Adoption and Children (Scotland) Act 2007
- Scottish Parliament
- Long title: An Act of the Scottish Parliament to restate and amend the law relating to adoption; to make other provision in relation to the care of children; to enable provision to be made in relation to allowances in respect of certain children; and for connected purposes.
- Citation: 2007 asp 4
- Territorial extent: Scotland

Dates
- Royal assent: 15 January 2007
- Commencement: various

Other legislation
- Amends: Adoption (Scotland) Act 1978; Foster Children (Scotland) Act 1984; Law Reform (Miscellaneous Provisions) (Scotland) Act 1985; Law Reform (Parent and Child) (Scotland) Act 1986; Age of Legal Capacity (Scotland) Act 1991; Human Fertilisation and Embryology (Deceased Fathers) Act 2003;
- Amended by: Human Fertilisation and Embryology Act 2008; Public Services Reform (Scotland) Act 2010; Children and Young People (Scotland) Act 2014;

Status: Amended

Text of statute as originally enacted

Revised text of statute as amended

Text of the Adoption and Children (Scotland) Act 2007 as in force today (including any amendments) within the United Kingdom, from legislation.gov.uk.

= Adoption and Children (Scotland) Act 2007 =

Act of the Scottish Parliament

The Adoption and Children (Scotland) Act 2007 (asp 4) is an act of the Scottish Parliament and the chief source of law relating to adoption in Scotland.

== Provisions ==
The act allowed unmarried and same-sex parents to adopt children.

=== Chapter 1: Local authority duties ===
Chapter one of the act imposes a duty on all of Scotland's 32 local authorities to provide an adoption service in their area.

=== Chapter 2: The adoption process ===

==== Factors the court must consider ====
Chapter two sets out the legislative framework behind the adoption process in Scotland. In deciding whether to make an adoption order, granting Parental Rights and Responsibilities (PRR) on the adopter with respect to the child (or children), the court must "regard the need to safeguard and promote the welfare of the child throughout the child's life as the paramount consideration", with particular emphasis on:

- The value of a stable family unit in the child's development.
- The child's ascertainable views regarding the decision (taking account of the child's age and maturity).
- The child's religious persuasion, racial origin and cultural and linguistic background.
- The likely effect on the child, throughout the child's life, of the making of an adoption order.
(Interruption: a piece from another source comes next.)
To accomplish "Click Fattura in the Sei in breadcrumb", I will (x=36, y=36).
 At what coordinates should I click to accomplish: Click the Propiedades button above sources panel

==== Adoption by a couple ====
For a couple to adopt a child, the following personal criteria must be fulfilled:

- Both parties are aged over 21.
- Neither member of the couple is a parent of the child.
- That both partners are domiciled in the United Kingdom or Ireland (or have been habitually resident in the UK or Ireland for one year).
- The partners are married, in a civil partnership or cohabiting (either heterosexual or homosexual).

==== Adoption by one person ====
A single person may adopt a child if they are aged over 21, domiciled in the UK or Ireland, and are either in a marriage, civil partnership or cohabiting relationship with the parent of the child. They may do so even if said child's birth parent is dead or missing.

==== Consent of the child's birth parents ====
Generally, the consent of an adoptee's parents or guardians who have Parental Rights & Responsibilities under the Children (Scotland) Act 1995 towards the child must be obtained before the court will issue an adoption order. However the consent of the birth parents may be ignored in the following circumstances:
- The parent or guardian is dead.
- The parent or guardian cannot be found or is incapable of giving consent.
- The court views the parent/guardian as unfit to exercise their parental rights and responsibilities (and will continue to do so).
- That, when none of the above applies, the court views dispensing the parent's consent as necessary to ensure the child's welfare.

==== Consent of the child ====
An adoption order cannot be made in respect of a child aged over 12 unless said child consents, or the court considers them not mature enough to consent

== Reception ==
The act was criticised by the Catholic Church in Scotland who described it as "irresponsible". The Scottish National Party supported the legislation for increasing the pool of possible foster parents.

== Implementation ==
The main points of the law came into force in 2008.